Raw data Block Start
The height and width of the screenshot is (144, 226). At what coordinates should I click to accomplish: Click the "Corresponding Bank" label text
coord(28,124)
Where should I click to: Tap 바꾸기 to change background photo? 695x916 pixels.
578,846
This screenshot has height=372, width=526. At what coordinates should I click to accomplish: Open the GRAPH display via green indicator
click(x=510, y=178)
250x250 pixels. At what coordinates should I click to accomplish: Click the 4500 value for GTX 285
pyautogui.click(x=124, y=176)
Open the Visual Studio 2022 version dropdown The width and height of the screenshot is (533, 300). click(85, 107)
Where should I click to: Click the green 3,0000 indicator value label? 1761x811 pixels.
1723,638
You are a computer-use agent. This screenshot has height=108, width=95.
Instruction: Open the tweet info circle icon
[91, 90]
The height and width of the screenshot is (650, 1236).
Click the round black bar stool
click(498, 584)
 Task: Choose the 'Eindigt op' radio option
Raw data Block End
Raw data Block Start
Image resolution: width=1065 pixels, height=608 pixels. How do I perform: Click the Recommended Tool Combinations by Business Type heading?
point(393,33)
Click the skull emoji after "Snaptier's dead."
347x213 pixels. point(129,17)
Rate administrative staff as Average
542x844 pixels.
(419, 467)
Raw data Block End
Raw data Block Start
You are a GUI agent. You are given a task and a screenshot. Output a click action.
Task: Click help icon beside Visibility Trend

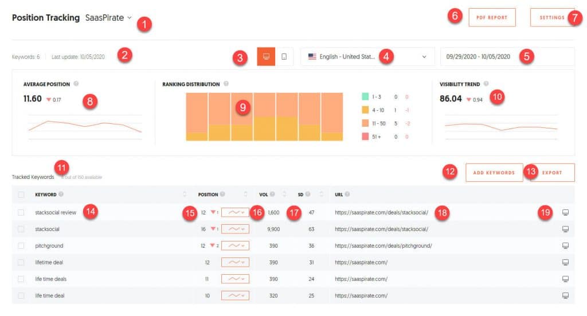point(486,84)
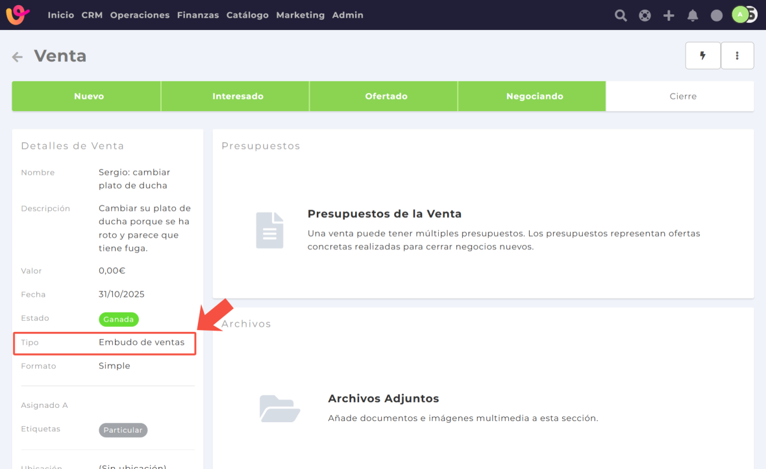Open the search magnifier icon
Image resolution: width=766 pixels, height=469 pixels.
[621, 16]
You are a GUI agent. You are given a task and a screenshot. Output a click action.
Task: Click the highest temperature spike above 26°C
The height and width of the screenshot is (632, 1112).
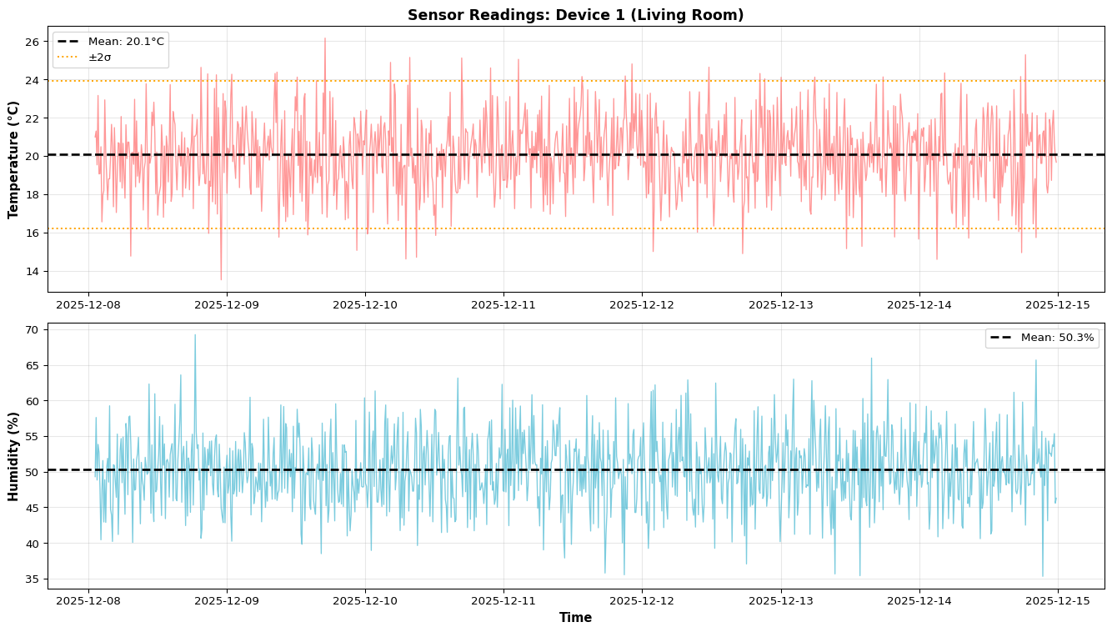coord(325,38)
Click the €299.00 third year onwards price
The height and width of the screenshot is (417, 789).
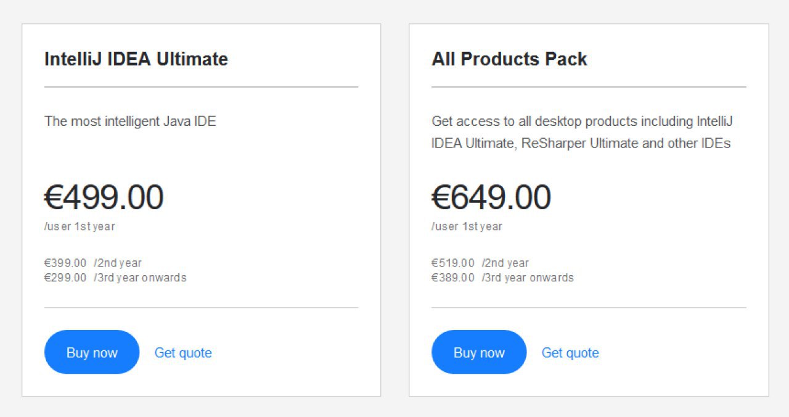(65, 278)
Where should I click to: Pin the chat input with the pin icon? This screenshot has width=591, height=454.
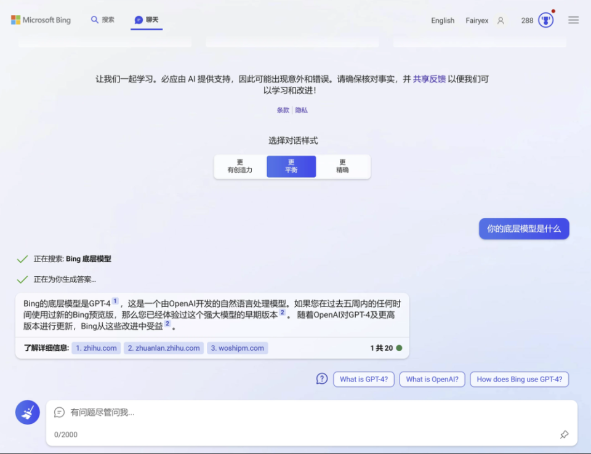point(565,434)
Raw data Block End
• **Your objective**:
Copy only this part of the entries above: the line with "Click the round black bar stool", the line with "Task: Choose the 'Eindigt op' radio option", and the lines between, all exactly as written.

• **Response for this exercise**:
Click the round black bar stool
click(498, 584)
 Task: Choose the 'Eindigt op' radio option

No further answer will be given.